* _Problem statement_:
Copy the records word for word, from the start of the records through the line containing "point(186,454)", and leave the pictures out.

* _Dataset excerpts_:
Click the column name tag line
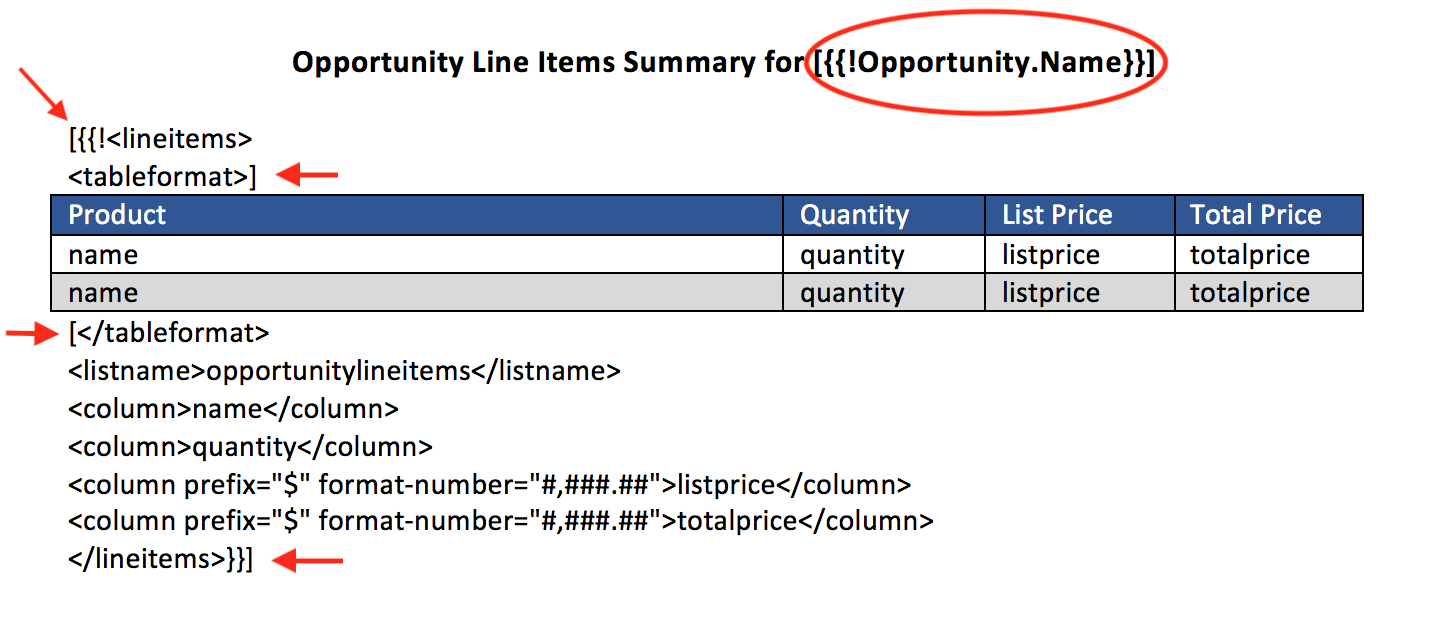This screenshot has width=1442, height=638. 234,409
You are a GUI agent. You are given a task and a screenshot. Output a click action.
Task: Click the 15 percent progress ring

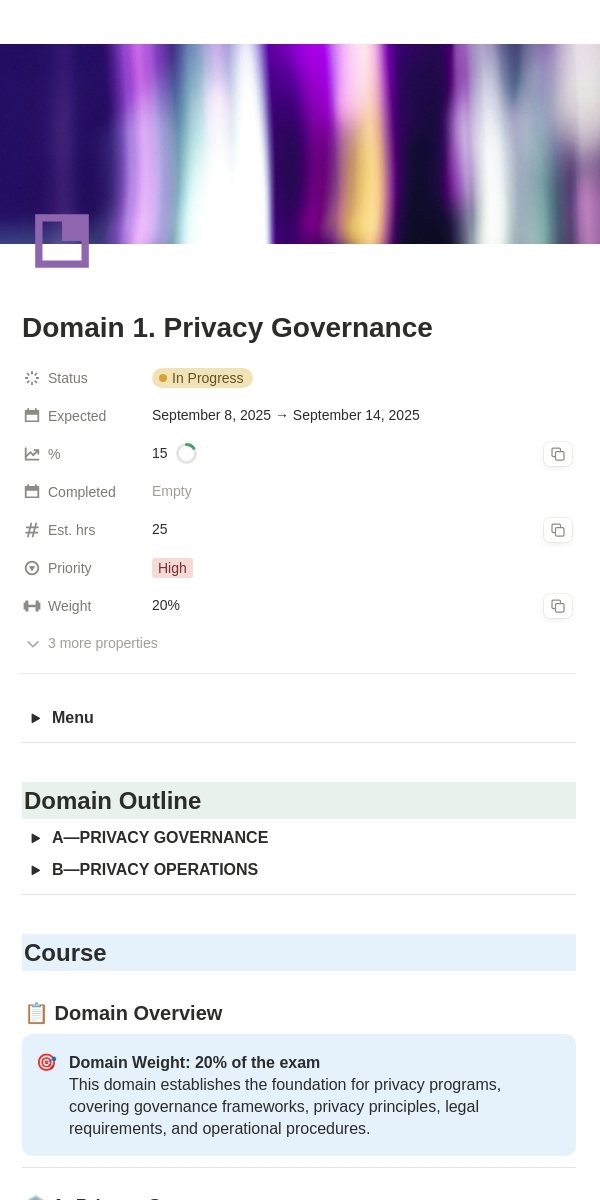point(186,454)
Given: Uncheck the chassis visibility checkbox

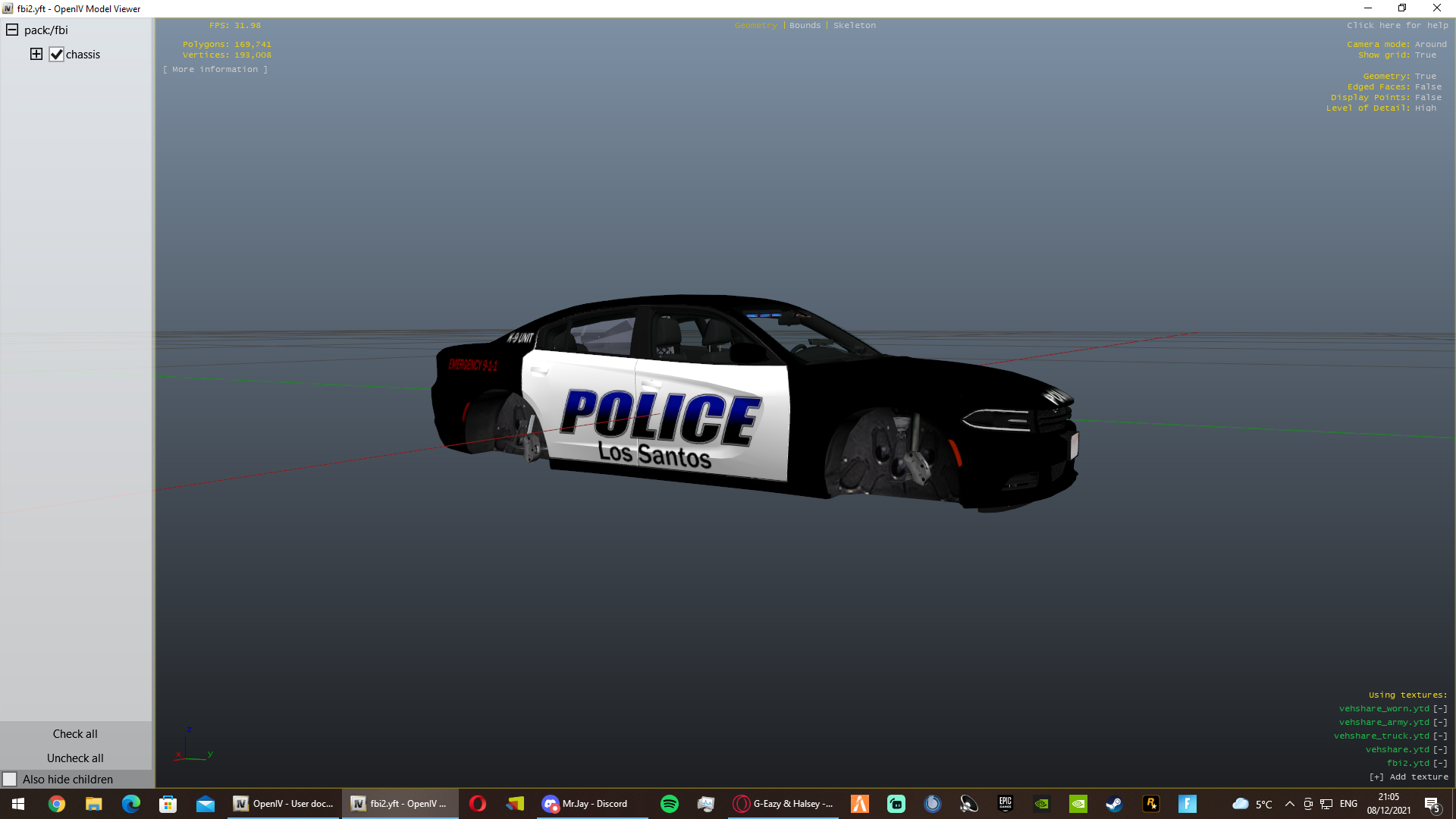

* _Response to this exercise_:
Click the column name tag line
This screenshot has width=1442, height=638. 234,409
You are a GUI agent. You are given a task and a screenshot. Output a click action.
Task: Click the 15 percent progress ring

point(186,454)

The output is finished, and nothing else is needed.